Airplane-Quadcopter UAV Hybrid Incorporating Power Regeneration Technologies & Weight Minimization

Abstract

This paper encompasses the developments by a California State Polytechnic University, Pomona student engineering team to increase the endurance and range of an airplane-quadcopter unmanned aerial vehicle (UAV) hybrid via in-flight power regeneration and structural battery integration. Electric UAVs are commonly limited by low range and flight endurance, limiting the capabilities of an operator and affecting their mission. Increasing these parameters would allow a UAV to operate in both surveillance and inspection roles for extended periods of time in civilian and military capacities. Additionally, by combining the flight characteristics of a conventional fixed-wing aircraft with the hovering ability of a quadcopter, a UAV can become vertical takeoff and landing (VTOL) capable and can maneuver over points of interest more precisely.
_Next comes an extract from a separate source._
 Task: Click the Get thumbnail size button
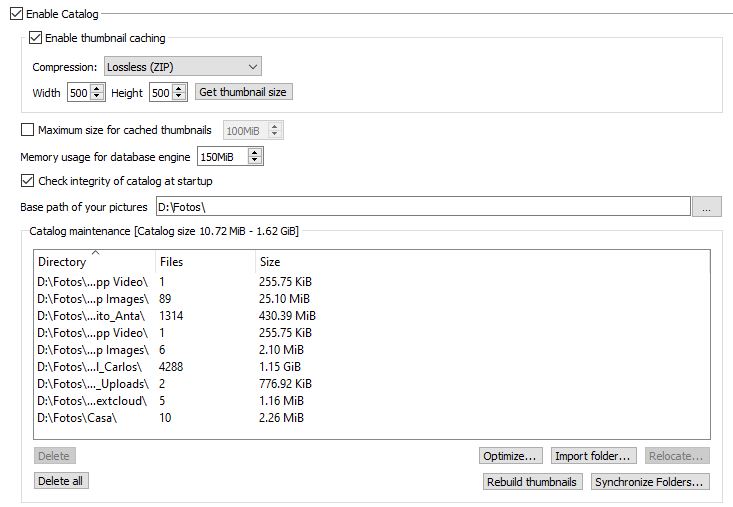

An off-the-shelf quadcopter and airplane are to be extensively modified by the team to create the hybrid craft, with structural batteries replacing conventional wing spars, solar cells replacing the upper wing skins, and wireless induction coils replacing the lower wing skins. A power management system will be used to efficiently control battery usage and balance generated power from flight along power distribution lines and robotic recharging stations with expended power from flight operations. These ground stations will be built to remotely swap drained batteries with fresh replacements, with the aircraft automatically returning to recharge, then launching again to resume autonomous flight.